TAO 5.3 Segformer results poor

Please provide the following information when requesting support.

• Hardware (T4/V100/Xavier/Nano/etc) RTX A6000
• Network Type (Detectnet_v2/Faster_rcnn/Yolo_v4/LPRnet/Mask_rcnn/Classification/etc) Segformer
• TLT Version (Please run “tlt info --verbose” and share “docker_tag” here) 5.3
• Training spec file(If have, please share here)
• How to reproduce the issue ? (This is for errors. Please share the command line and the detailed log here.)

Hi

I have successfully ran segformer models with custom datasets using TAO 5.2.01. I have exported these models and used in production using Triton.

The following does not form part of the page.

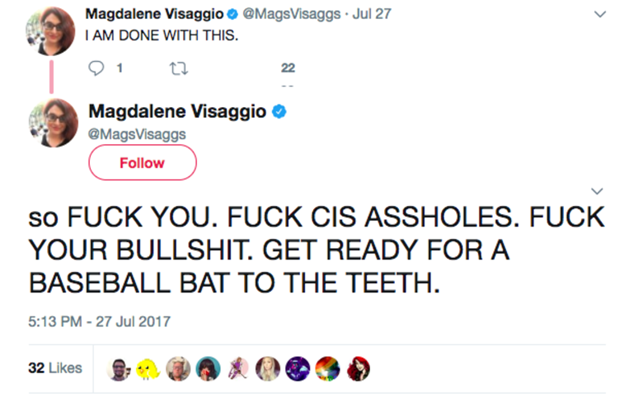Viewport: 624px width, 402px height.
Task: Click the 22 likes count on top tweet
Action: tap(288, 68)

I have created a new python environment and installed the TAO 5.3.0 launcher. I have tried multiple TAO 5.3 segformer configurations with the same dataset as used for 5.2 and received poor or unstable results. Specifically:

  1. I noticed I had to run the 5.3 segformer with the container running under root privileges.
  2. The pytorch implementation with 5.3 requires all images to be the same size during the validation hook runs. This was not the case with 5.2 and introduces data prep chores.
  3. I used the exact same data set for 5.2 and 5.3, however the 5.3 runs gave very poor (I would say random or numerically unstable) results where as 5.2 gave excellent results.
  4. I could not get any results (i.e. other than NaN) using 5.3 for fan models. I was able to get “results” as per my para 3 by using the mit_b5 backbone (but they were poor/meaningless)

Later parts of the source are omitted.